▶ **Required action**
Pictures are to be left out. Return exactly the lines below from the one with "How do I perform: Click" up to and including the one with "Where should I".

(Collected data)
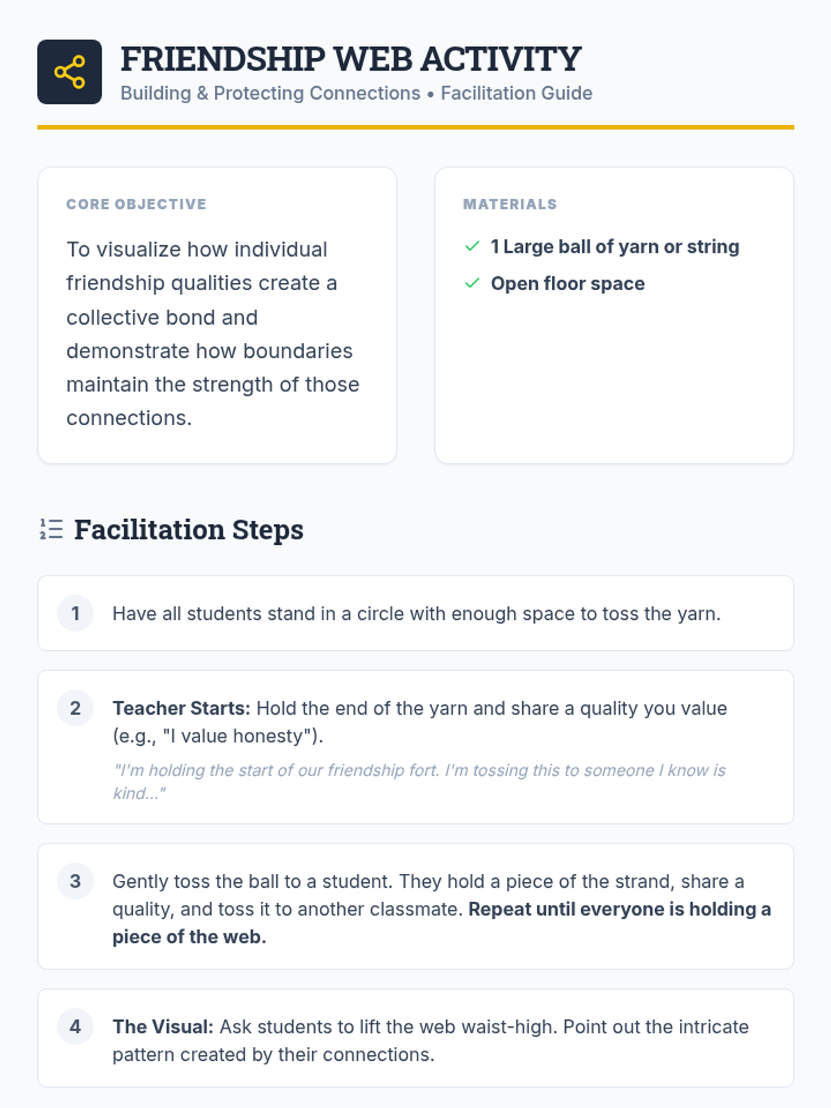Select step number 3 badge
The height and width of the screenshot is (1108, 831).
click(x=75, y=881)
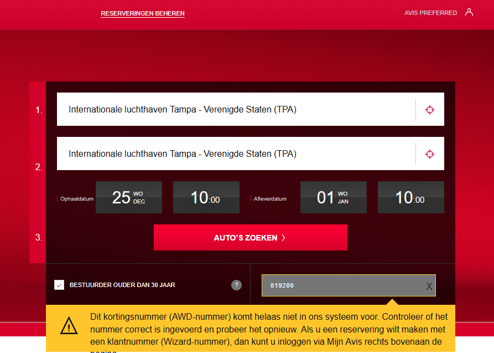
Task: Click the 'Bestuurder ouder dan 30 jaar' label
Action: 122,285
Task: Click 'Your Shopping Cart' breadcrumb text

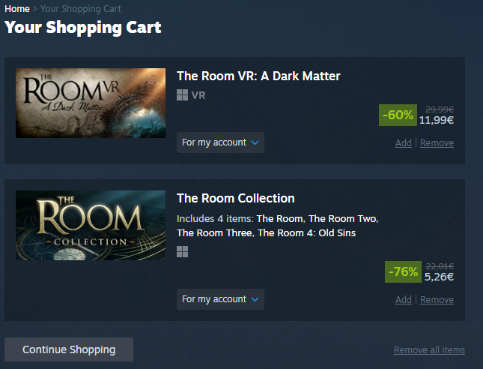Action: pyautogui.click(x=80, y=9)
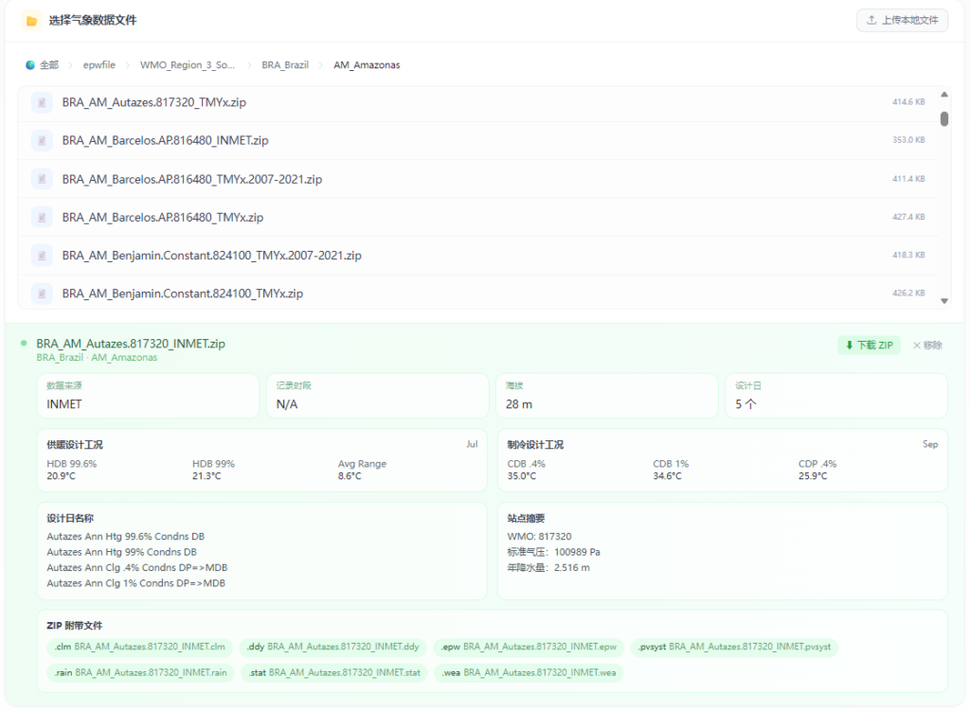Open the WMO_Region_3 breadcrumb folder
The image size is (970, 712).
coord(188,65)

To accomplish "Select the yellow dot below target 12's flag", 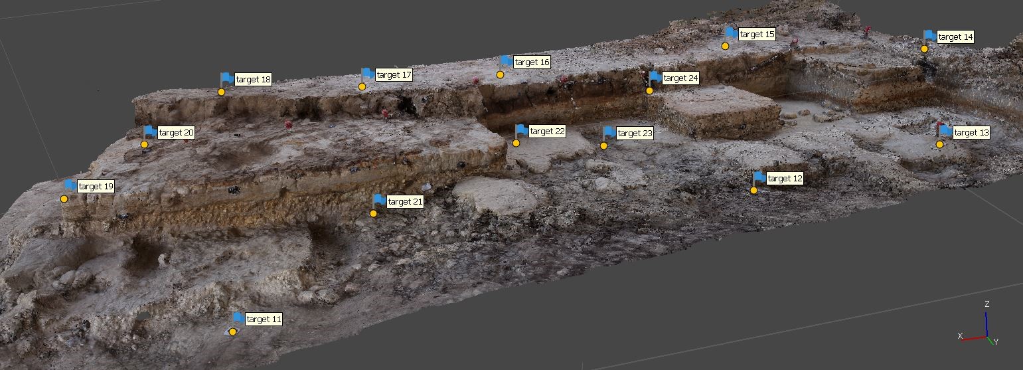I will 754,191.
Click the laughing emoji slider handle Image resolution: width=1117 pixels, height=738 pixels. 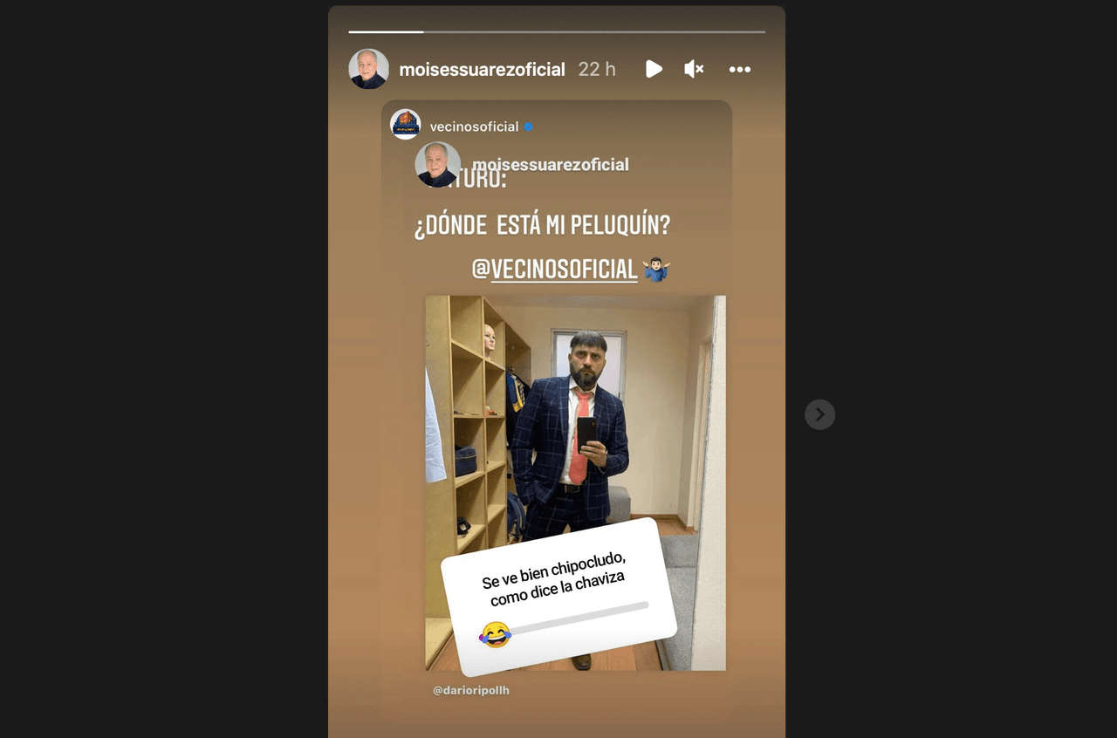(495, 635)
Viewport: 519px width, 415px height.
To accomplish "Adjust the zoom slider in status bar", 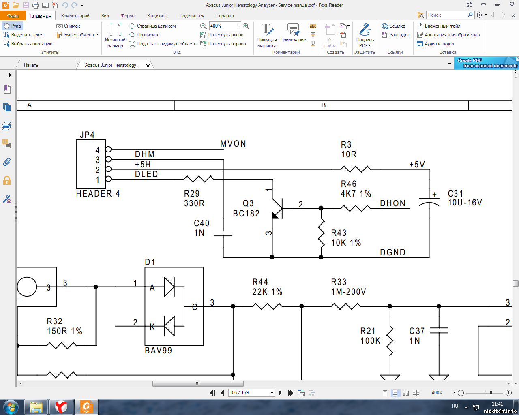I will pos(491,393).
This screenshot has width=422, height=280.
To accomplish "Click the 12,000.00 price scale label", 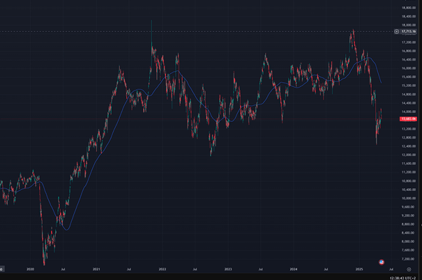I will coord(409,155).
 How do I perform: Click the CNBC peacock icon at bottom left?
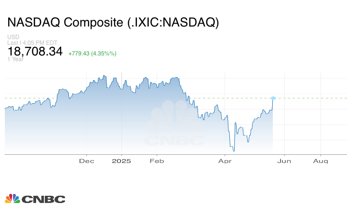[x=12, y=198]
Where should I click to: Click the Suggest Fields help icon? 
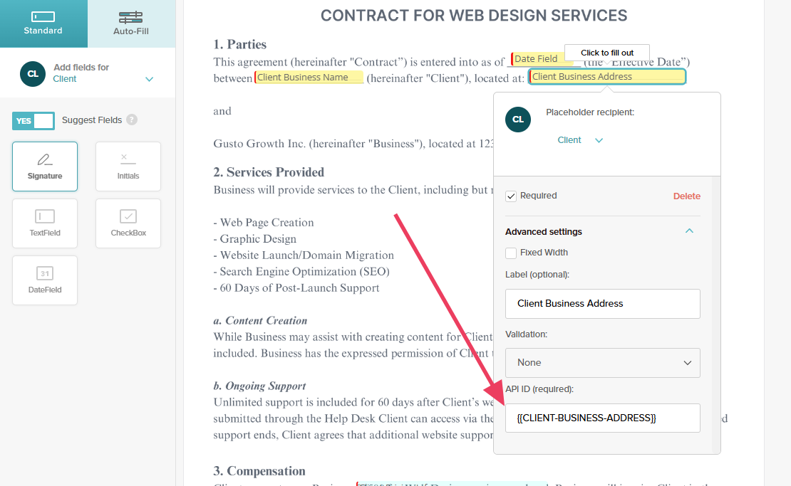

--

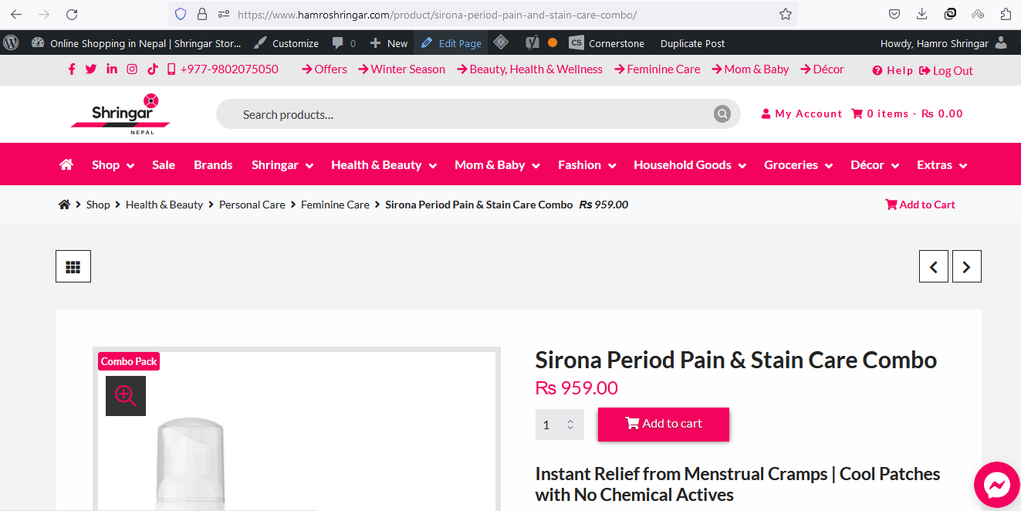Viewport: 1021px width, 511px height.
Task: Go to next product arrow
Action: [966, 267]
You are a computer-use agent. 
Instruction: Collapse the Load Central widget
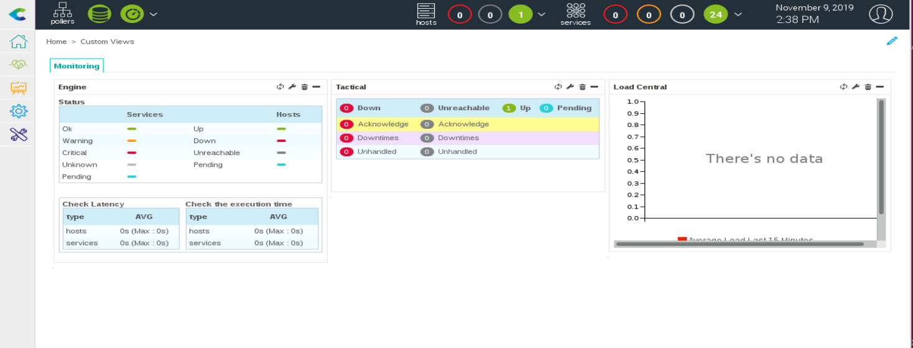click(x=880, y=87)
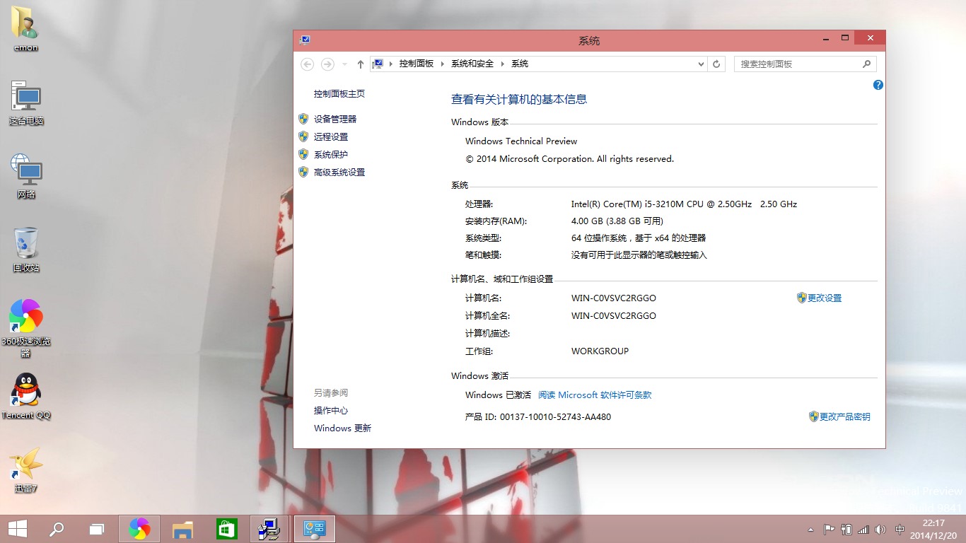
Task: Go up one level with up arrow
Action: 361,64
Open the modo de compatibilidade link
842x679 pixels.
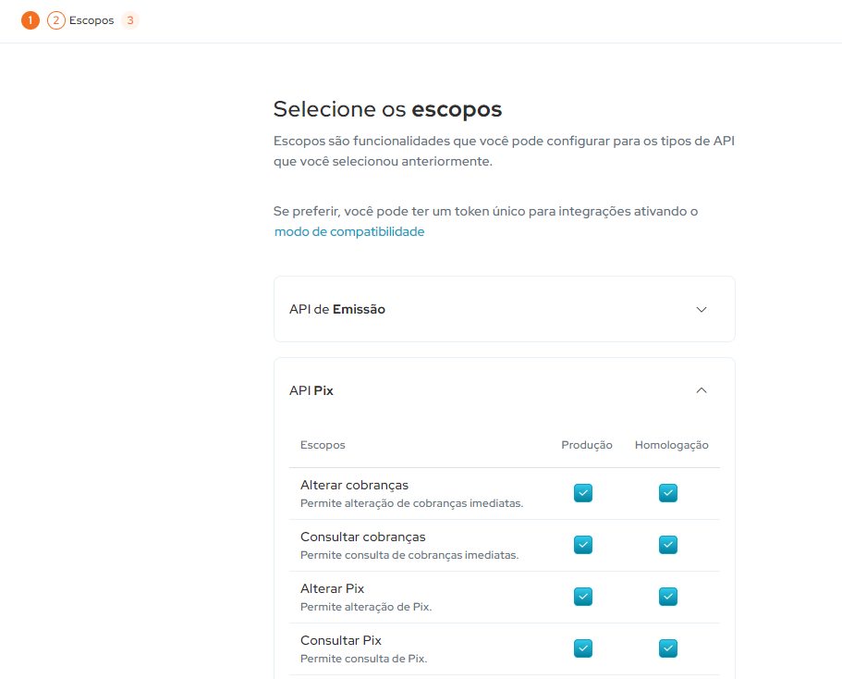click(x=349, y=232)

▶ **Problem solution**
 How do I perform: Click the CNBC peacock icon at bottom left?
[x=12, y=198]
Where should I click to: Click the Suggest Fields help icon? 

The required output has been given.